**What is asked**
Print the lines word for word from the one containing "You are a computer-use agent." through the last line, both ends included. Leave the pictures out.

**Materials provided**

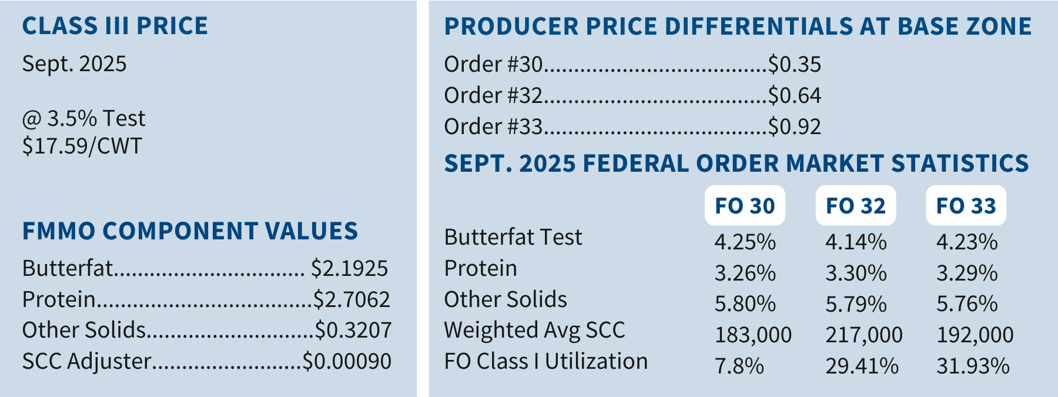
Task: Click the FO 32 column badge
Action: coord(855,206)
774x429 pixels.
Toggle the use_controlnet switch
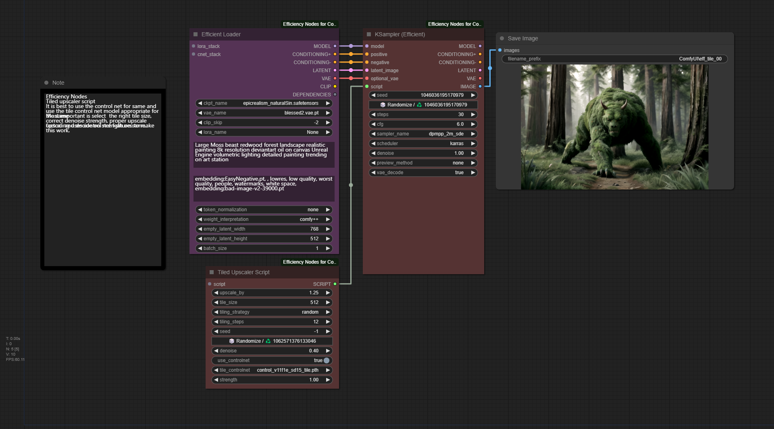326,360
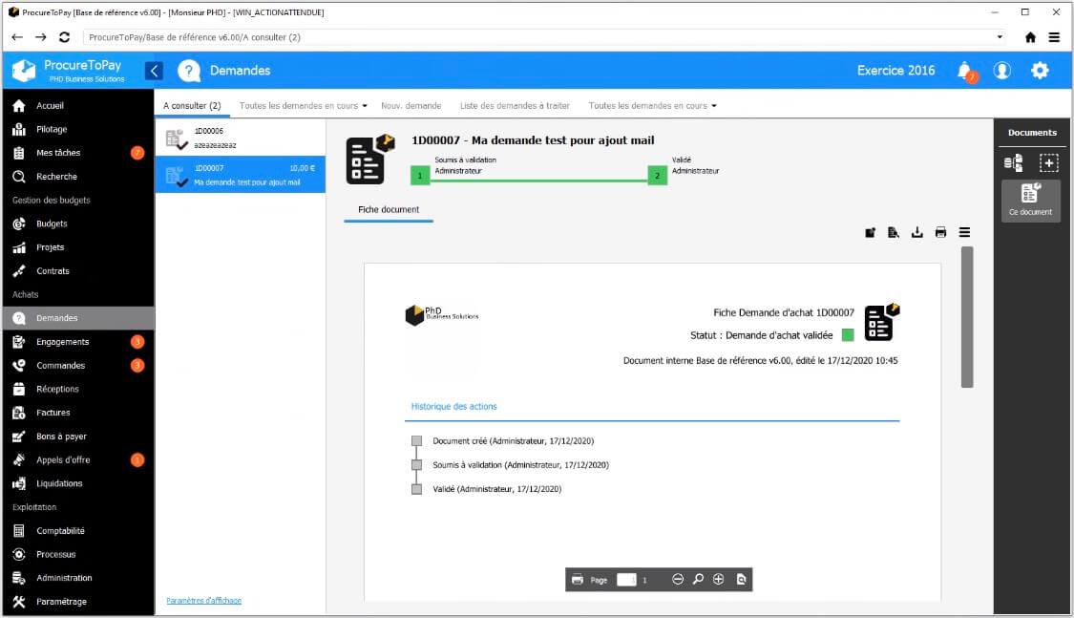Image resolution: width=1074 pixels, height=618 pixels.
Task: Click the document vertical scrollbar thumb
Action: tap(967, 317)
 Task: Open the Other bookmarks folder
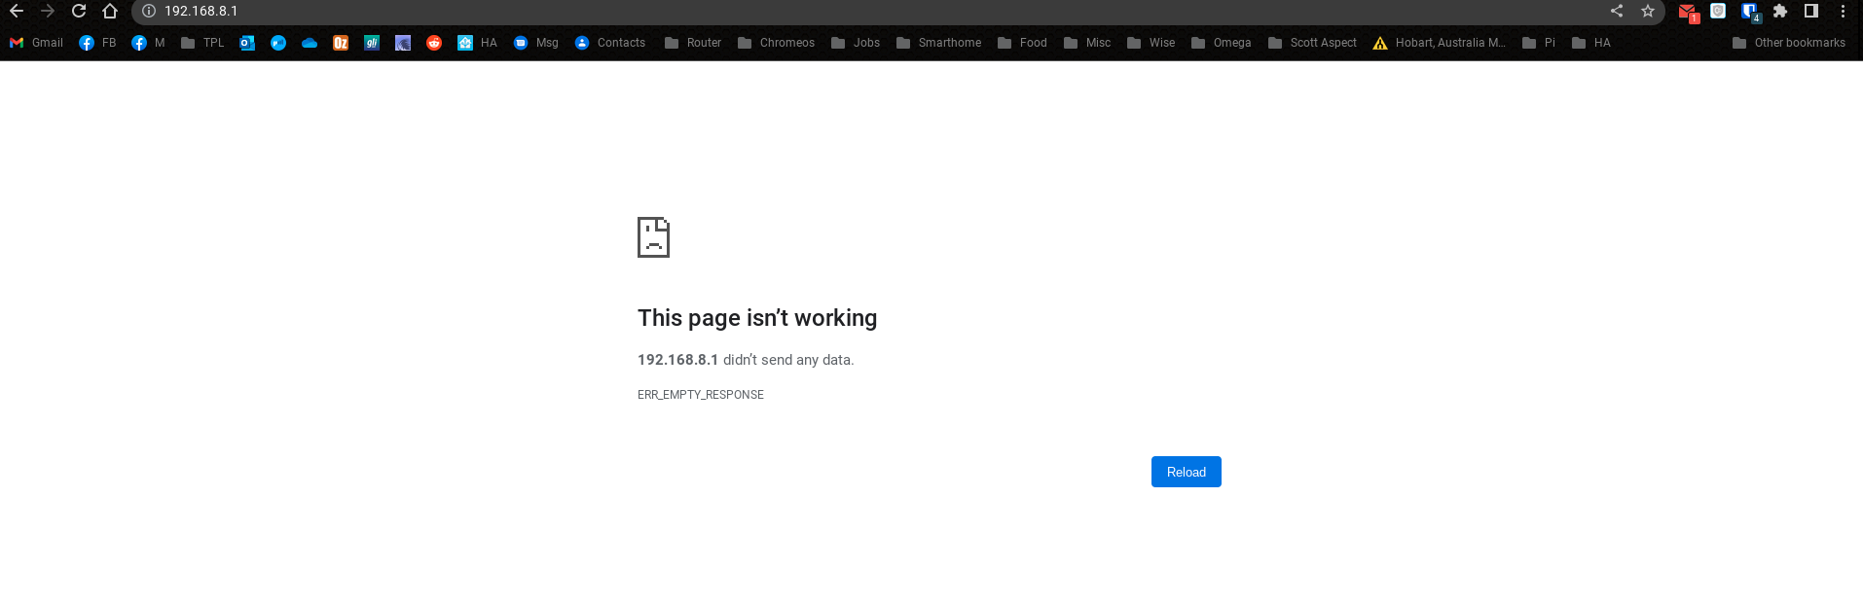click(1788, 43)
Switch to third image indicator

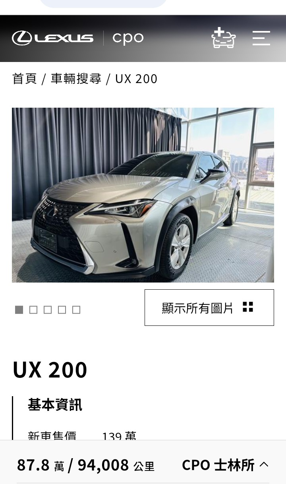click(48, 310)
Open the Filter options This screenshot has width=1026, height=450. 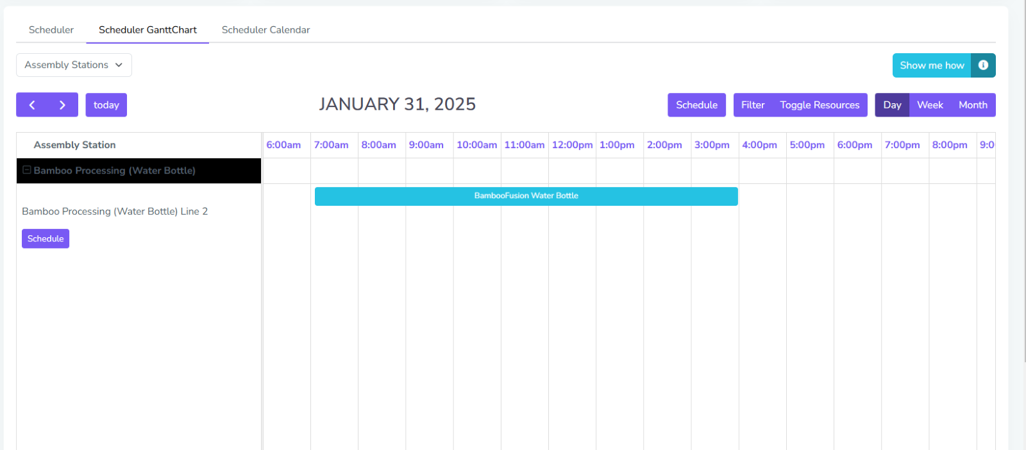coord(753,105)
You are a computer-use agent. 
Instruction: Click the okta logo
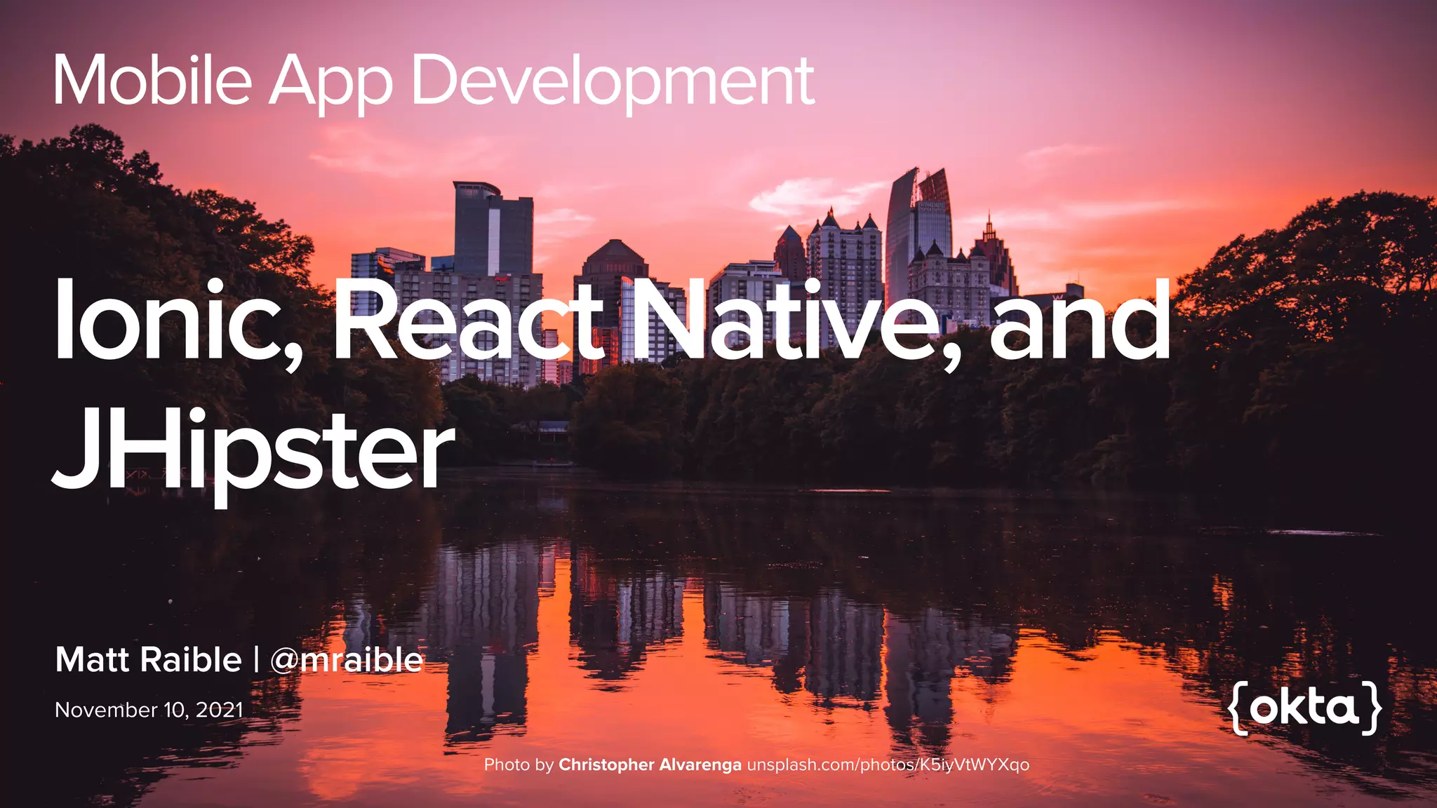[1305, 707]
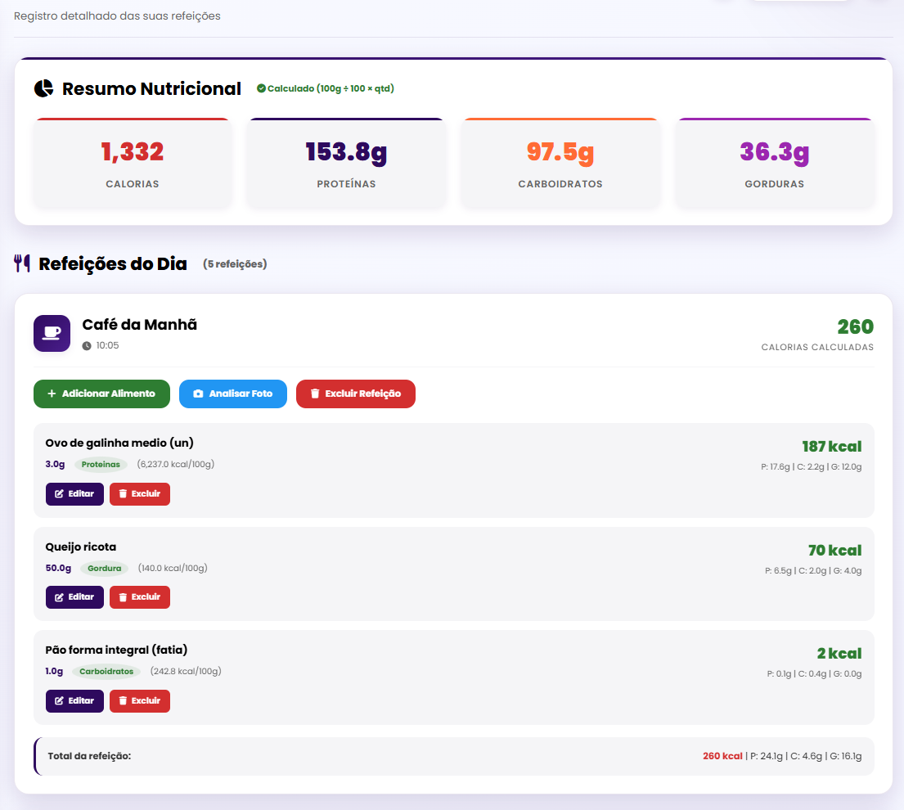The image size is (904, 810).
Task: Click the Proteínas tag on the egg item
Action: [x=101, y=465]
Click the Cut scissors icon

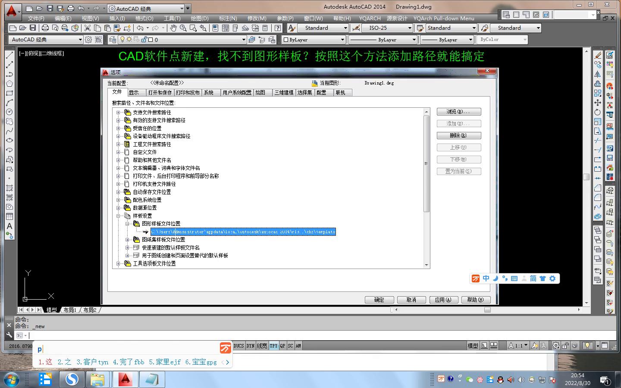click(88, 28)
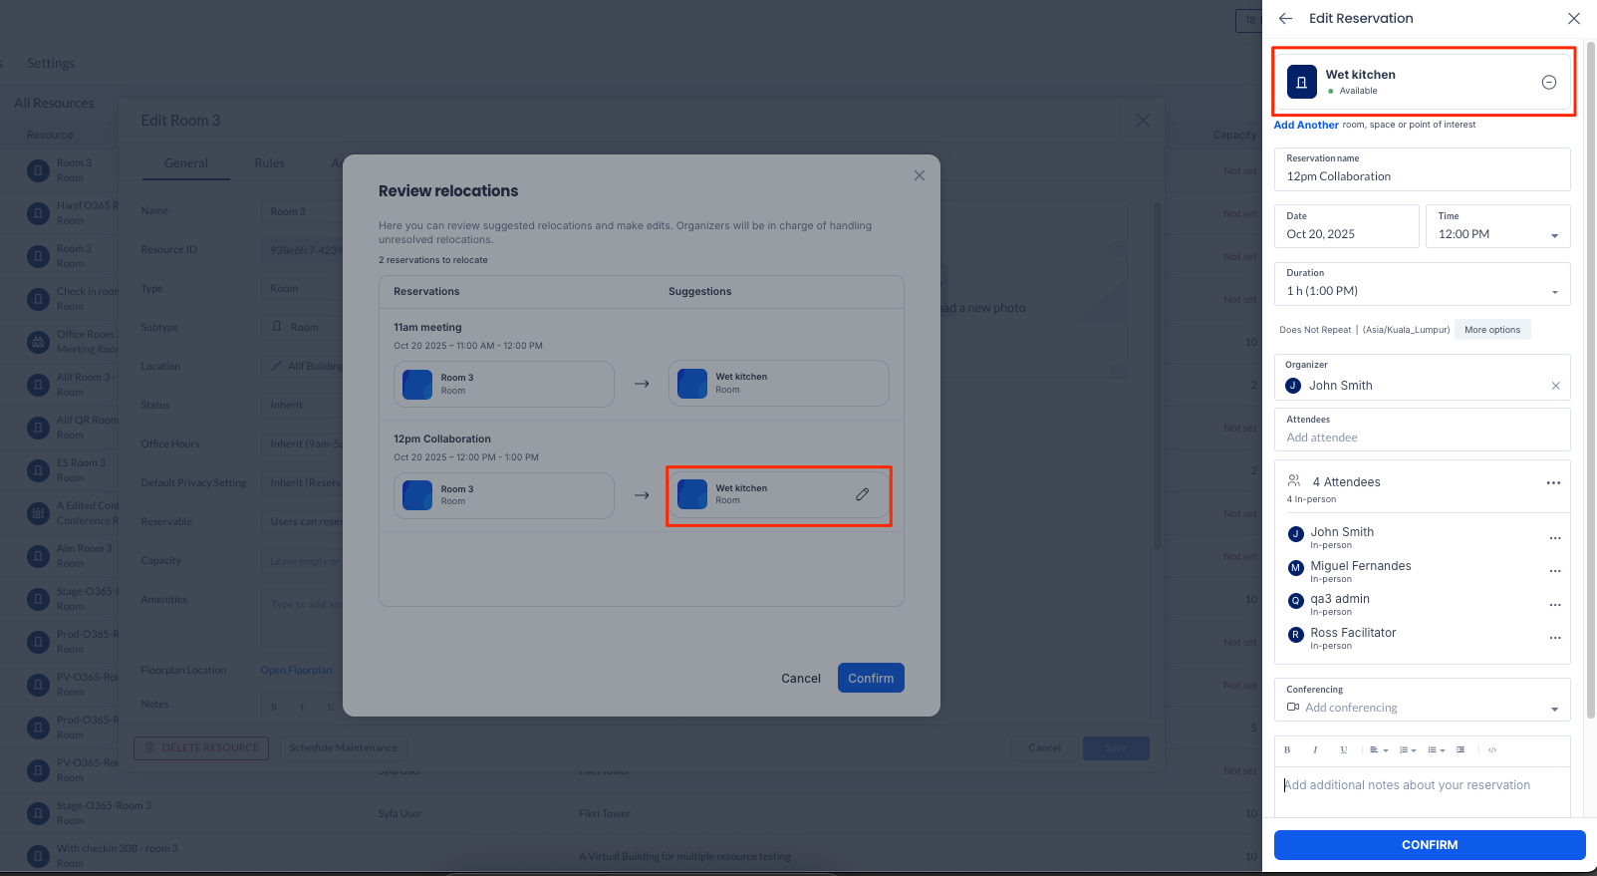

**Output**
You are a computer-use agent. 
Instruction: Click the okta logo
[1305, 707]
The image size is (904, 810).
Task: Click the Proteínas tag on the egg item
Action: [x=101, y=465]
Click the Cut scissors icon

click(88, 28)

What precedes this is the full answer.